(Stored data begins)

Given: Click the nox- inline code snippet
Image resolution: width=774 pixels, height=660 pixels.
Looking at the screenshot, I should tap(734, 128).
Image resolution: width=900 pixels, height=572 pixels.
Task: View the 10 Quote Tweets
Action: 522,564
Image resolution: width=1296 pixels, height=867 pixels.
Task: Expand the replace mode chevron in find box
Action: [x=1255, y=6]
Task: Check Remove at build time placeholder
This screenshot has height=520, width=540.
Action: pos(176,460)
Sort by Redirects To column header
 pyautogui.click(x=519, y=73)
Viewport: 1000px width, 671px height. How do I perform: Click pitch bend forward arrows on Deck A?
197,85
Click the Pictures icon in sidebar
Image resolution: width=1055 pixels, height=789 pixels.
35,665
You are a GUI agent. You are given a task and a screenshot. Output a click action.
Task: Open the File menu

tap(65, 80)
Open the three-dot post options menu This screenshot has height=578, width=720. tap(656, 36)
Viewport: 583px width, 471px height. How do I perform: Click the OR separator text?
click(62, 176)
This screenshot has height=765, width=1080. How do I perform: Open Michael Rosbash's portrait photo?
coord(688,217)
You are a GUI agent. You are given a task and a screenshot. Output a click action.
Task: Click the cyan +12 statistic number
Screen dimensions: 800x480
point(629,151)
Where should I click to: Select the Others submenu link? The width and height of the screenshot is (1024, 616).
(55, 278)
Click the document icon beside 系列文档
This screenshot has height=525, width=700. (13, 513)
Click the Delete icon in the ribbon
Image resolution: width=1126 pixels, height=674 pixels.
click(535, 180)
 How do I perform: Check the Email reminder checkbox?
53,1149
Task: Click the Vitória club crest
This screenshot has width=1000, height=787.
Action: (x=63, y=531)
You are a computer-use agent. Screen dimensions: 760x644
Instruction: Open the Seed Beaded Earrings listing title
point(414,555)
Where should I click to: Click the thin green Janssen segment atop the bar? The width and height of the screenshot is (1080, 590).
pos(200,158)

(Stored data ends)

* Task details
Reproduce the data above in full, with no line missing.

* Answer to this exercise
Given: Click the nox- inline code snippet
Image resolution: width=774 pixels, height=660 pixels.
Looking at the screenshot, I should tap(734, 128).
Image resolution: width=900 pixels, height=572 pixels.
Task: View the 10 Quote Tweets
Action: 522,564
Image resolution: width=1296 pixels, height=867 pixels.
Task: Expand the replace mode chevron in find box
Action: [x=1255, y=6]
Task: Check Remove at build time placeholder
This screenshot has height=520, width=540.
Action: pos(176,460)
Sort by Redirects To column header
 pyautogui.click(x=519, y=73)
Viewport: 1000px width, 671px height. How do I perform: Click pitch bend forward arrows on Deck A?
197,85
Click the Pictures icon in sidebar
Image resolution: width=1055 pixels, height=789 pixels.
35,665
You are a GUI agent. You are given a task and a screenshot. Output a click action.
Task: Open the File menu

tap(65, 80)
Open the three-dot post options menu This screenshot has height=578, width=720. tap(656, 36)
Viewport: 583px width, 471px height. How do I perform: Click the OR separator text?
click(62, 176)
This screenshot has height=765, width=1080. How do I perform: Open Michael Rosbash's portrait photo?
coord(688,217)
You are a GUI agent. You are given a task and a screenshot. Output a click action.
Task: Click the cyan +12 statistic number
Screen dimensions: 800x480
point(629,151)
Where should I click to: Select the Others submenu link? The width and height of the screenshot is (1024, 616).
(55, 278)
Click the document icon beside 系列文档
This screenshot has height=525, width=700. (13, 513)
Click the Delete icon in the ribbon
Image resolution: width=1126 pixels, height=674 pixels.
click(535, 180)
 How do I perform: Check the Email reminder checkbox?
53,1149
Task: Click the Vitória club crest
This screenshot has width=1000, height=787.
Action: (x=63, y=531)
You are a computer-use agent. Screen dimensions: 760x644
Instruction: Open the Seed Beaded Earrings listing title
point(414,555)
Where should I click to: Click the thin green Janssen segment atop the bar? The width and height of the screenshot is (1080, 590).
pos(200,158)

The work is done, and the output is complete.